JAOA/AACOM Medical Education  |   May 2018
Faculty Vitality in Osteopathic Medical Schools: A Pilot Study
Author Notes
  • From the Edward Via College of Osteopathic Medicine in Spartanburg, South Carolina (Dr Ables), and Blacksburg, Virginia (Dr Shan), and the University of New England College of Osteopathic Medicine in Biddeford, Maine (Dr Broyles). 
  • Financial Disclosures: None reported. 
  • Support: None reported. 
  •  *Address correspondence to Adrienne Z. Ables, PharmD, MS, 350 Howard St, Spartanburg, SC 29303-3515. Email: aables@carolinas.vcom.edu
Article Information
Medical Education
JAOA/AACOM Medical Education   |   May 2018
Faculty Vitality in Osteopathic Medical Schools: A Pilot Study
The Journal of the American Osteopathic Association, May 2018, Vol. 118, 321-330. doi:10.7556/jaoa.2018.063
The Journal of the American Osteopathic Association, May 2018, Vol. 118, 321-330. doi:10.7556/jaoa.2018.063

Context: Faculty vitality is defined as the synergy between high levels of satisfaction, productivity, and engagement that enables faculty members to maximize their professional success and achieve goals in concert with institutional goals. Many studies have examined faculty development efforts with regard to satisfaction, retention, or vitality, but, to the authors’ knowledge, they have all been conducted in allopathic medical schools and academic health centers.

Objective: To examine faculty vitality in osteopathic medical schools and address contributors to productivity, engagement, and career satisfaction.

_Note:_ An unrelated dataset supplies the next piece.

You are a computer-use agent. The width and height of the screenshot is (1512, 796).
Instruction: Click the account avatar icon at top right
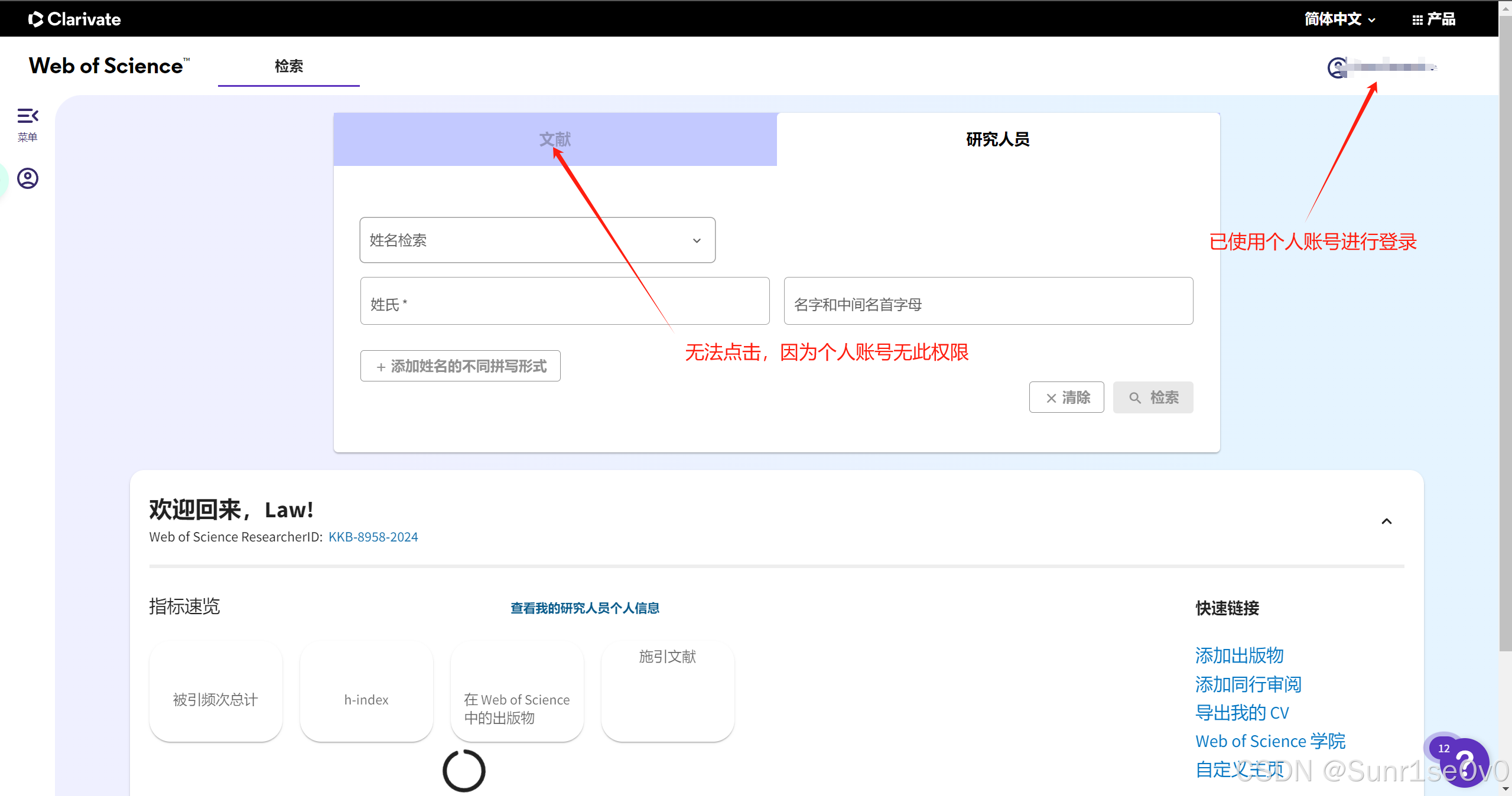[x=1337, y=67]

Methods: This multi-institutional exploratory survey-based study included faculty members from 4 osteopathic medical schools. Surveys with items related to productivity, engagement, career satisfaction, primary department climate and leadership, professional development, and career and life management were sent to faculty members at the 4 participating schools. Most item responses were ranked on Likert-type scales, ranging from 1 (low) to 5 (high). Open-ended questions that explored the participants’ experience at their college, factors outside the institution that may affect vitality, and perceived faculty development needs were included at the end of the survey. The overall vitality index was calculated by taking the average of the 3 vitality indicator scores (ie, productivity, engagement, and career satisfaction).

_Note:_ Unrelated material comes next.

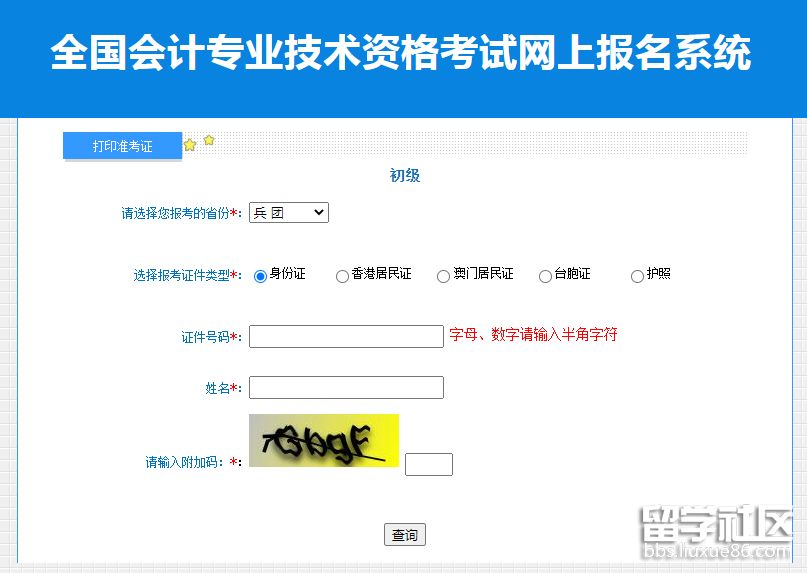Expand the province dropdown showing 兵团
Screen dimensions: 807x573
click(x=289, y=213)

Results: Of 236 potential participants, 105 returned the survey for analysis. The mean overall faculty vitality index was 3.2 (range, 1-5). Regarding the 3 contributors to faculty vitality, the mean productivity score was 2.3; professional engagement, 3.5; and career satisfaction, 3.7. Primary department climate and leadership was a significant predictor of faculty vitality (P=.001). The influence of individual vitality factors did not differ between basic science and clinical faculty members. Open-ended questions generated the following themes related to faculty vitality: leadership support, organizational climate, collegiality and value, workload, research funding climate, and family/home life. Participants listed a variety of faculty development needs in the areas of teaching, research, leadership, and professional development.

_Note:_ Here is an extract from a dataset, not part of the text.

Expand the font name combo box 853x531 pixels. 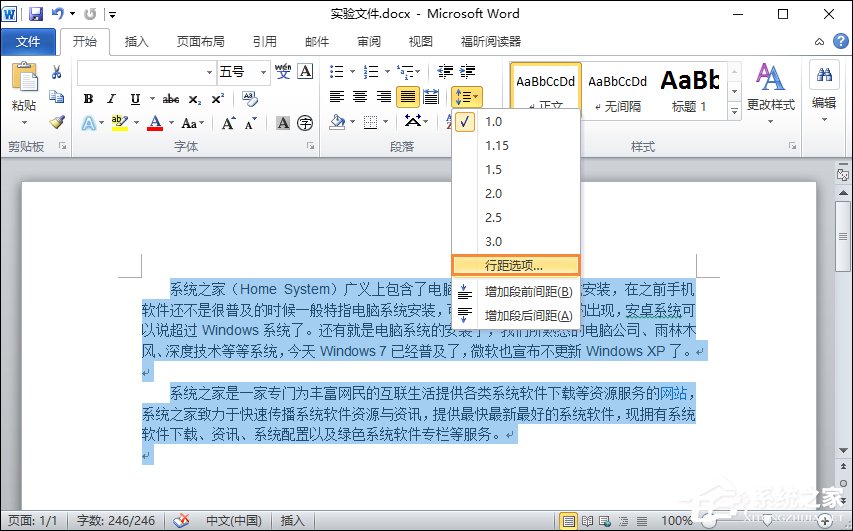(209, 72)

Conclusions: The results of this study suggest that career satisfaction is a significant contributor to vitality in osteopathic medical school faculty members. Additionally, primary department climate and leadership is a significant predictor of faculty vitality. Responses to the open-ended questions further elucidated extrinsic factors that positively and negatively affect vitality, including family and home life and dwindling funding from national medical research agencies. Faculty development efforts should be directed toward enhancing contributors to vitality.